Embora o foco dos projetos mencionados não foi a preservação e o fortalecimento da cultura, vale lembrar que todos essas ações podem ter os objetivos culturais, mas é preciso que o professor esteja à frente para estabelecer diálogo a partir das leituras, pois elas automaticamente proporcionarão leituras constantes do mundo das próprias crianças, suas vivências em família e nos outros diversos momentos culturais. O diálogo entre os envolvidos irá favorecer a construção do saber coletivo e o conhecimento de outras manifestações culturais.
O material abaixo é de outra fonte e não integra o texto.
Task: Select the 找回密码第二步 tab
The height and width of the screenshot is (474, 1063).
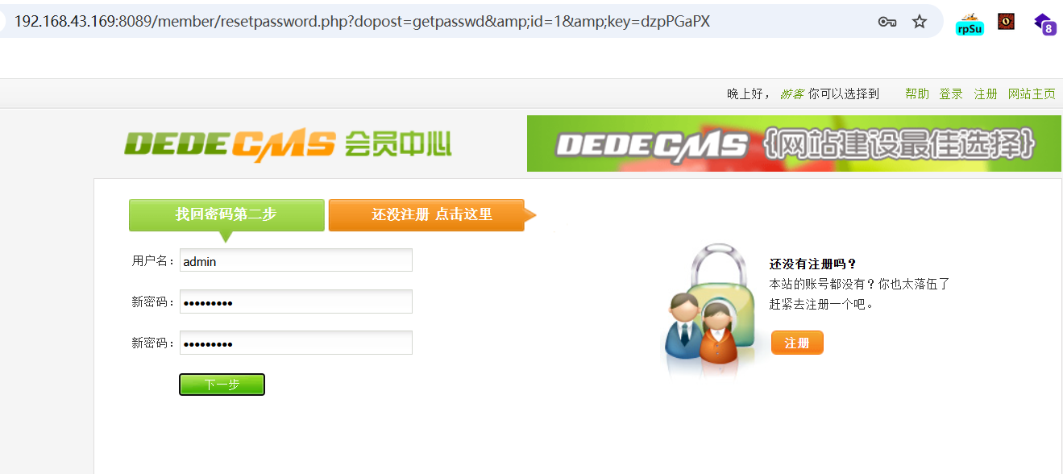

Portanto, por meio destas quatro perguntas norteadoras foi possível perceber que sim, é possível fortalecer a cultura das crianças dentro do próprio ambiente escolar. No entanto, a escola precisa tomar essa posição, precisa olhar para o aluno e reconhecer suas potencialidades. Muitos projetos existem, mas nem todos trazem a temática

cultural como objetivo, no entanto, como citado acima, a metodologia dos projetos pode ser facilmente flexibilizada para, além de contribuir no ensino da leitura, também intensificar o diálogo dos envolvidos a fim de exporem seus saberes culturais e fortalecê-los.